Elle fait partie de la famille des Apocynacées, comme le laurier rose et le frangipanier, une famille surtout représentée sous les latitudes tropicales ou méditerranéennes!! (Une plante tropicale sous nos latitudes ??)

Elle peut indiquer à l’occasion l’emplacement d’anciens sites gaulois ou mérovingiens!

« Violette des morts », elle fut longtemps liée aux rites funéraires (ses « lianes couronnaient les défunts ou décoraient les tombes au Moyen-Age).

« Violette des sorciers » : toxique, elle n’en fut pas moins recherchée au Moyen-Age pour entrer dans la composition des philtres d’amour! (Un conseil : ne pas essayer…)

petite_pervenche

 

13 avril 2020

Un arbuste ornemental aux grappes de petites fleurs jaunes et au parfum de miel : le Mahonia à feuilles de houx (Berberis aquifolium).

Avec ses feuilles persistantes et épineuses, il ressemble à notre houx européen, mais le Mahonia est originaire d’Amérique du Nord! Il doit son nom à un botaniste américain d’origine irlandaise : Bernard MacMahon.

Arbuste à floraison précoce, les abeilles le visitent fréquemment en début de saison. Le contact avec la fleur entraine un mouvement des étamines qui se détendent et se rabattent en une fraction de seconde sur le pistil. Les fleurs seront ainsi pollinisées et donneront en été des baies bleu sombre, amères et très acides, mais appréciées des oiseaux!

Le MAHONIA ne serait-il pas notre MIMOSA, avec ses petites fleurs jaunes qui nous embaument dès le début du printemps?

Mahonias

 

12 avril 2020    spécial jour de Pâques!

C’est à Pâques que la Pâquerette (Bellis perennis, la belle éternelle) fleurit le plus abondamment.

De la famille des astéracées (ou composées), comme la Marguerite, ses fleurs sont en fait des capitules composés de nombreuses fleurs : les fleurons.
Les fleurons externes ligulés (la ligule est une petite languette allongée) que l’on prend pour des pétales et les fleurons internes tubulaires qui portent les étamines et le pistil et forment le coeur jaune.
Les capitules s’ouvrent le jour et se ferment la nuit ou en cas de pluie.

Les pâquerettes, que l’on trouve spontanément dans nos jardins, fleurissent une grande partie de l’année. Elles supportent le piétinement, les tontes répétées (peu de temps après, elles refleurissent) : c’est une plante vivace qui sait s’adapter à notre présence et nos habitudes…

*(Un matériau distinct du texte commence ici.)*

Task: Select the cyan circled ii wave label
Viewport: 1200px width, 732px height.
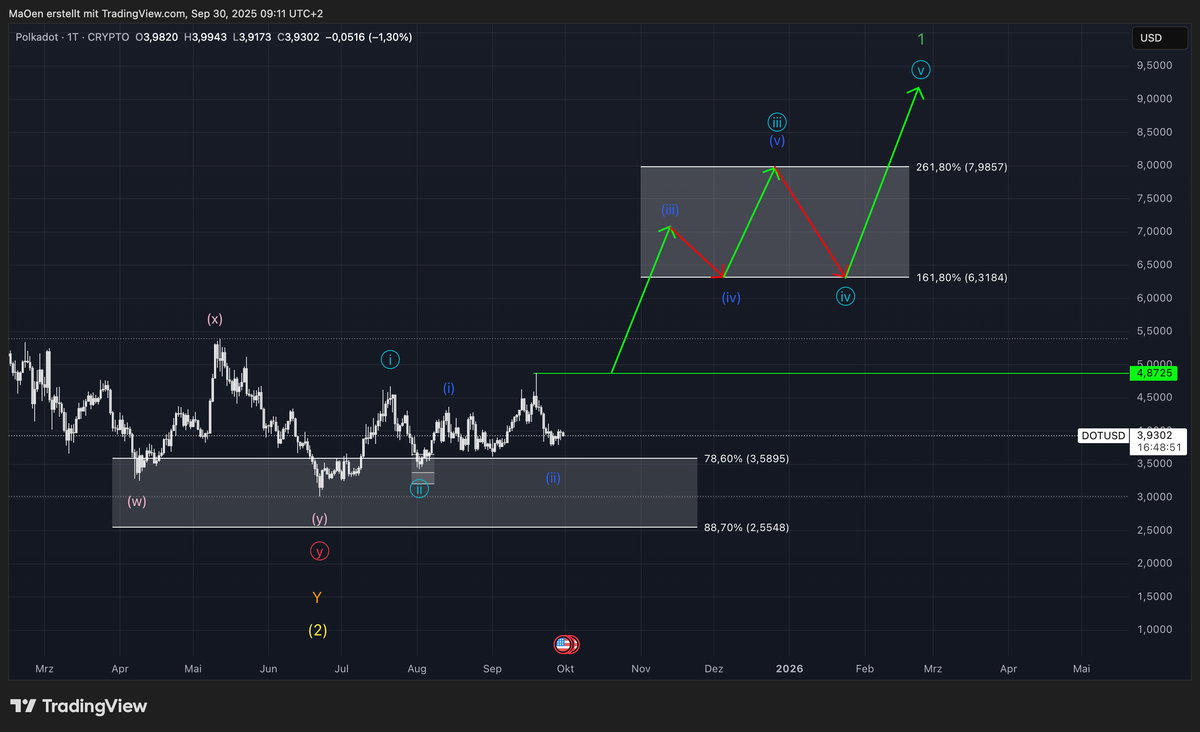Action: (x=419, y=488)
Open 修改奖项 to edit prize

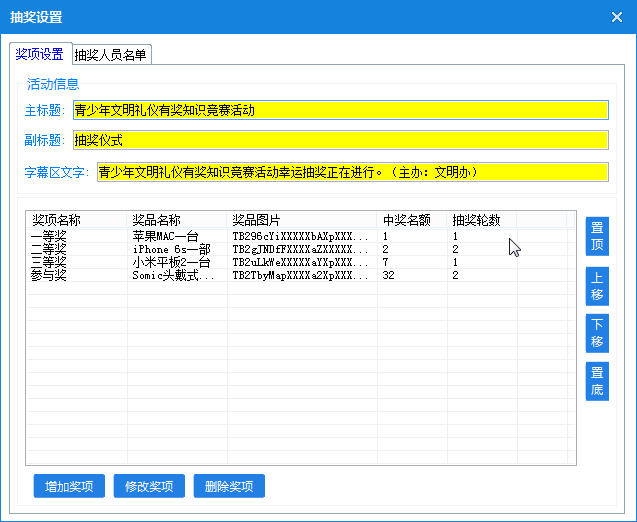(149, 487)
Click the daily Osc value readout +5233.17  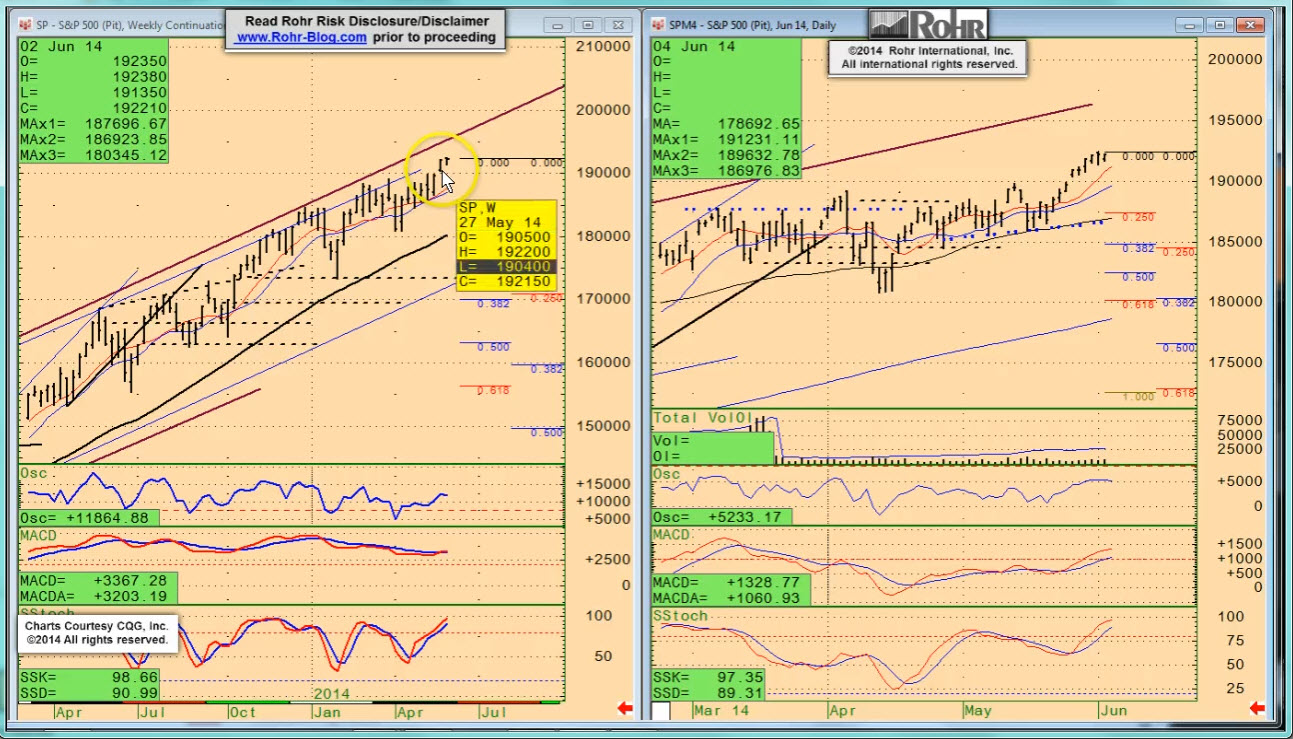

L’histoire nous raconte qu’un jour Marie, voulant consoler Jésus qui s’était piqué avec une épine, lui offrit une pâquerette pour le consoler : une goutte de sang tomba sur les « pétales », lui donnant alors un léger ton rosé.

Comme, c’est aujourd’hui le dimanche de Pâques, la légende raconte que la pâquerette est née des larmes versées par Marie-Madeleine quand elle ne trouva pas Jésus dans son tombeau, au matin de Pâques.